(SUPPLIED INFORMATION)
***

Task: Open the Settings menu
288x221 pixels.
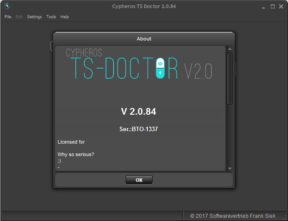Action: pyautogui.click(x=34, y=17)
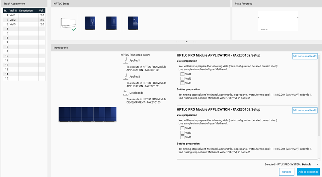Viewport: 322px width, 177px height.
Task: Click the second application step icon in HPTLC Steps
Action: click(x=111, y=23)
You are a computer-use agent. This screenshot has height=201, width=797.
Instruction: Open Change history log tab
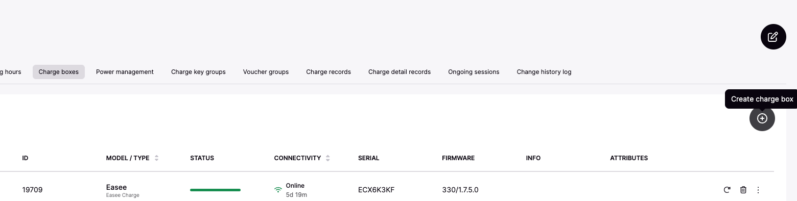coord(544,72)
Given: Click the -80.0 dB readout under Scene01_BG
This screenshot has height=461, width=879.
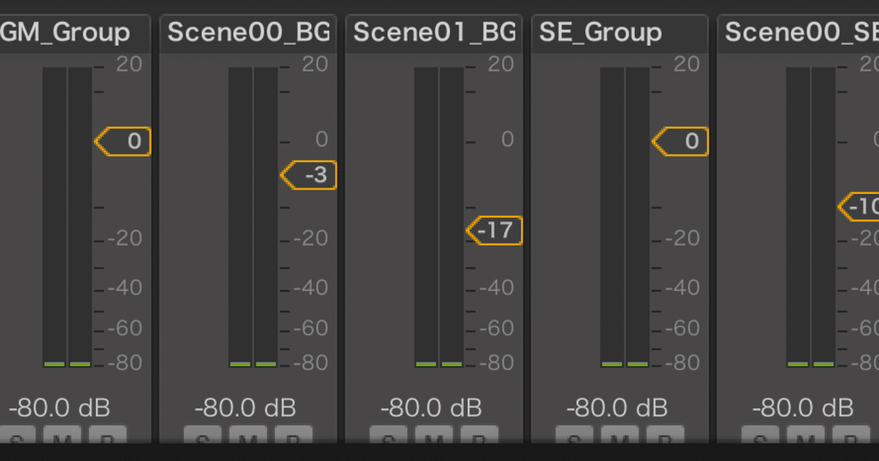Looking at the screenshot, I should tap(431, 407).
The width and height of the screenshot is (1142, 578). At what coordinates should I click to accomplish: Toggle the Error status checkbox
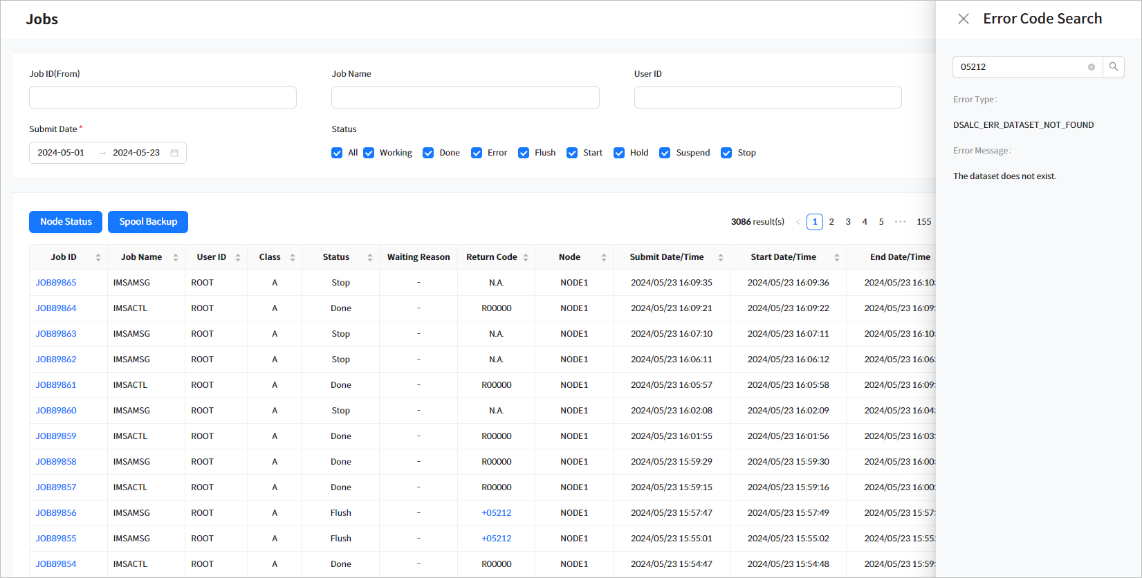[477, 153]
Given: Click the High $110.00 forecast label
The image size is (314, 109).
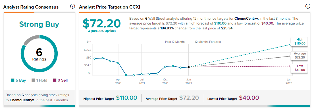Looking at the screenshot, I should click(300, 41).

***

(WHAT YOU HAVE TO DO)
The answer must be the exact lines from the line with "The width and" to the final line of the data, both ends included, with no pictures.

(TASK RESPONSE)
The width and height of the screenshot is (1142, 578). At what coordinates should I click to accomplish: Toggle the Error status checkbox
[477, 153]
Given: Click the High $110.00 forecast label
The image size is (314, 109).
Looking at the screenshot, I should click(300, 41).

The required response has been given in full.